Diante das mensagens natalinas ingênuas e/ou portadoras da ideologia do capitalismo, como desejar prosperidade, algo que diz respeito a crescimento econômico pessoal, sem responsabilidade social, na linha da ideologia da prosperidade, suplico a Deus, mistério de infinito amor: “Pai, perdoai-lhes, pois eles não sabem o que fazem” (Lc 23,34). Porém, sobre os opressores, rezo: Pai, não perdoai-lhes, pois eles sabem que o que fazem, roubam os bens que deveriam ser comuns a todos/as. Fazem isso para curtir poder, status e prazer à custa do sangue de muita gente.
Presépio Natal de Jesus pobre: Acampamento na Porta do Palácio da Liberdade, BH/MG: Luta por Moradia
Ao peneirar as mensagens natalinas que recebi, me alegrei com várias e partilho algumas aqui abaixo no intuito de resgatarmos o verdadeiro e libertador sentido do Natal de Jesus Cristo.
Com Dom Hélder Câmara (1909-1999), reafirmamos: “Gosto de pensar no Natal como um ato de subversão... Um menino pobre, uma mãe solteira, um pai adotivo... Quem assiste seu nascimento é a ralé da sociedade, os pastores. É presenteado por gente ‘de outras religiões’, os magos. A família tem que fugir e assim viram refugiados políticos. Depois voltam a viver na periferia. O resto a gente celebra na Páscoa... mas com a mesma subversão... sim! A revolução virá dos pobres! Só deles pode vir a salvação! Feliz Natal subversivo!”
Provavelmente para não ser condenado à pena de morte como Jesus Cristo, um autor desconhecido nos diz: “Romantizamos o presépio, mas ele deveria ser a encarnação da denúncia. Nasce uma criança jurada de morte pelos poderosos. Portas fechadas nas propriedades dos abastados. Ausência de teto para uma família empobrecida.
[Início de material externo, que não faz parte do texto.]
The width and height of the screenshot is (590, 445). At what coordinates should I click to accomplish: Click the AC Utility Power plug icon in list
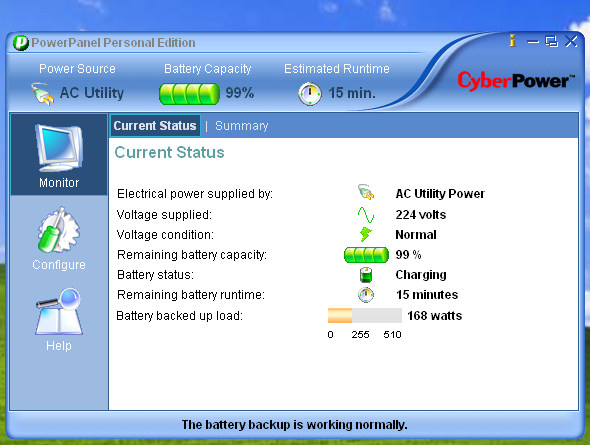tap(366, 192)
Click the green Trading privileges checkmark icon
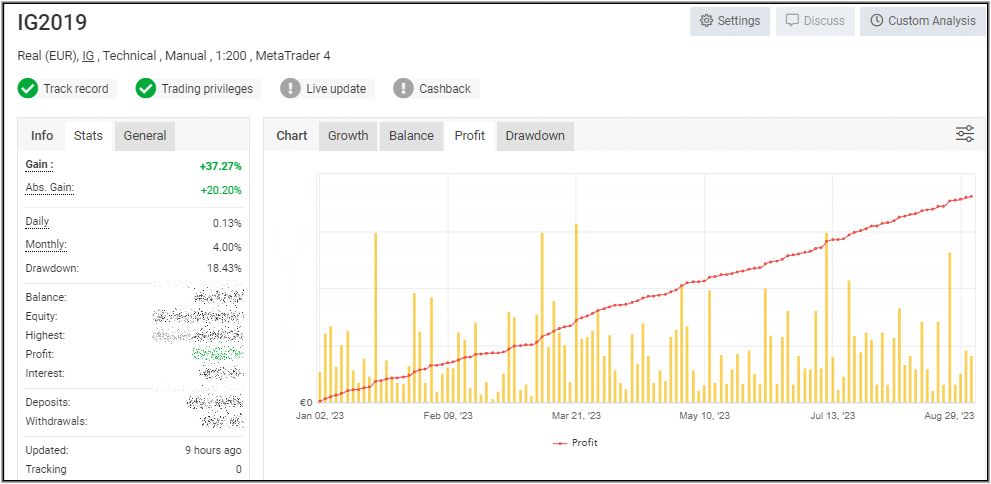 coord(146,89)
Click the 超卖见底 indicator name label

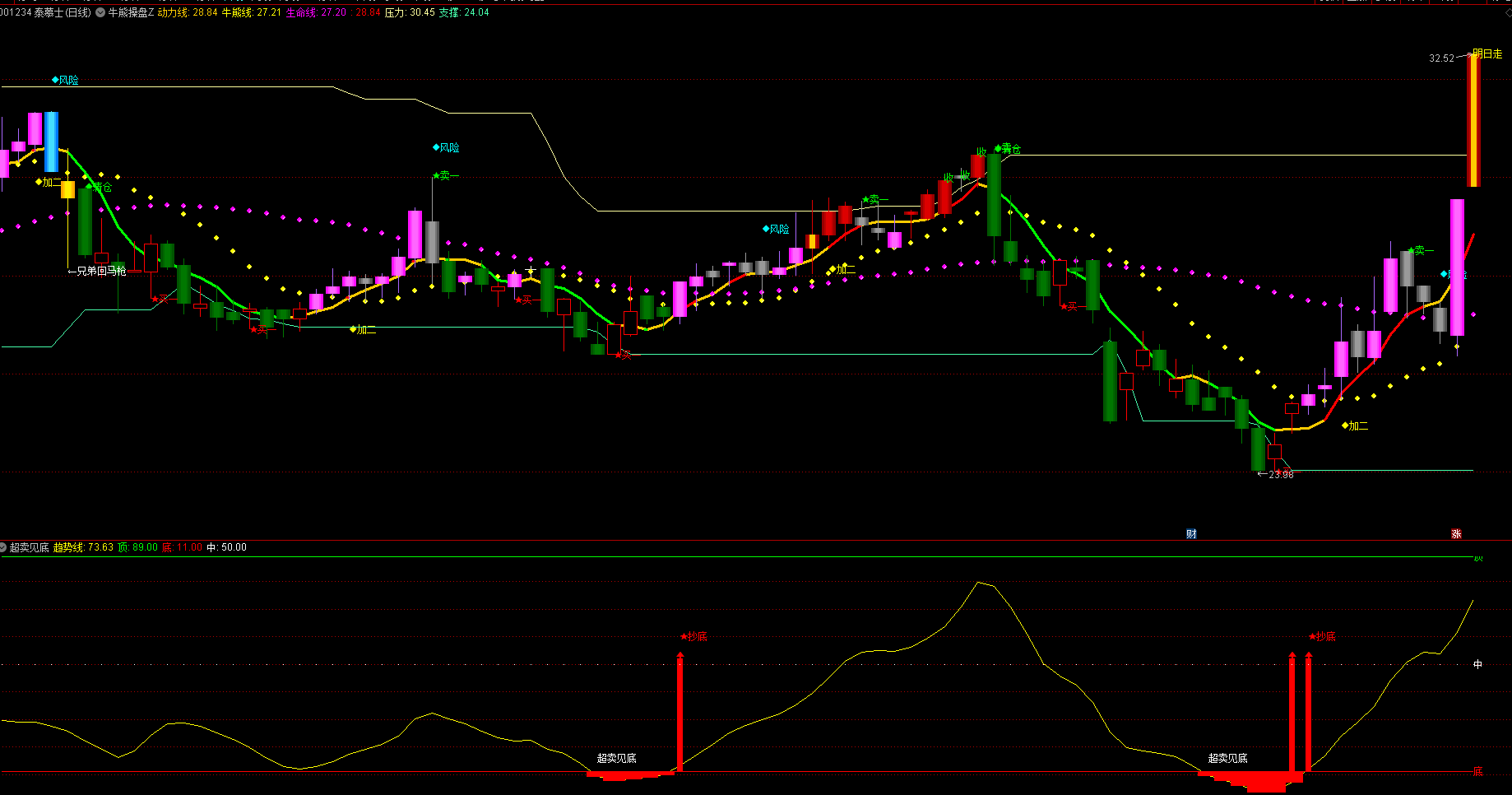(30, 547)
Ausência de leito para uma mulher dar à luz. O que sobra é um insalubre lugar onde ficavam os animais. O fedor do esterco, os ratos que corriam pelas madeiras do telhado. A criança que sai da segurança do útero é recebida já como sobrevivente, vulnerável. No lombo do jumento segue o caminho de tantos refugiados. Império infanticida manda sua polícia matar as crianças, tentando assim abortar a voz de uma vida dedicada à justiça. Mas há fuga. Há resistência. Há desobediência.”
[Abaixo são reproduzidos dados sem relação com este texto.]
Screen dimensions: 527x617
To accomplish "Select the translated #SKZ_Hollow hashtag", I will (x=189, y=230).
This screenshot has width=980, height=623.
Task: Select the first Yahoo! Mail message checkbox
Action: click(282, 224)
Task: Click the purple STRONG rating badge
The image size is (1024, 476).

Ao lado de uma fotografia de Jesus, um chargista anônimo, talvez para não assanhar perseguição sobre si mesmo, alerta: “Pô gente, acorda! Não morri só para salvar vocês, mas porque incomodei o sistema opressor”. Que beleza uma charge sobre os Magos visitando Maria com o menino no colo: Padre Júlio Lancellotti distribuindo solidariedade libertadora, um Sem Terra distribuindo alimentos saudáveis para amenizar a fome que golpeia mais de 22 milhões de brasileiros e uma enfermeira do SUS aplicando vacinas contra a covid-19, inclusive nas crianças.
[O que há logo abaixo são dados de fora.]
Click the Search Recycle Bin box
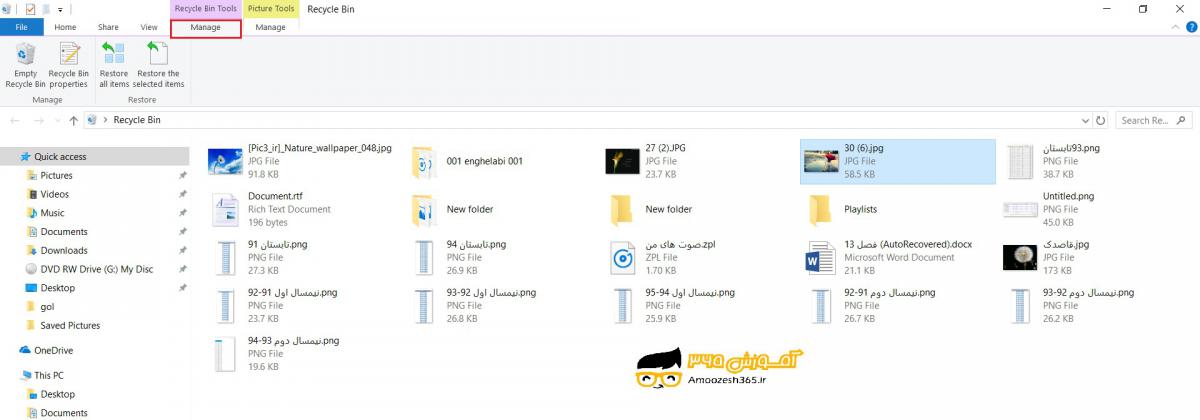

Que maravilha em uma Comunidade Quilombola uma árvore de Natal feita com mandiocas, bananas e adereços simples! “Há presépios que são construídos todos os dias do ano”, onde estão Maria grávida ou com uma criança recém-nascida no colo e José, homem justo, ao lado sendo companheiro. Ou: “Todos os dias, em algum lugar do mundo, o presépio está vivo.” “É contraditório comemorar o nascimento de Jesus, uma criança refugiada, e querer imigrantes longe do seu país.” Inspirador também foi e sempre será participar de uma vigília de Natal em uma Ocupação onde mães com crianças e pais, na iminência de serem despejados, lutam aguerridamente por moradia, pão e dignidade.
CEBI, CEBs, MST /MNPR: " Somos um Povo que quer Viver". Quilombo Campo Grande, MST, Campo do Meio/MG
Amar o/a próximo/a como Jesus amou, sem discriminar ninguém, sem exceção, nem por ser do grupo LGBTQIA+, espírita, do candomblé ou da umbanda. E jamais armar o próximo como os milicianos, eis a mensagem fundamental do subversivo Jesus de Nazaré que se humanizou a ponto de se tornar o Cristo, nosso Senhor e Salvador. Esta mensagem anima e fortalece a luta pela construção do Reino de Deus aqui e agora, no meio de nós, a partir dos preferidos de Jesus, os empobrecidos! E é com esse propósito que se pode falar de um ano verdadeiramente novo, (re)construindo a esperança que brota das lutas populares e massivas!"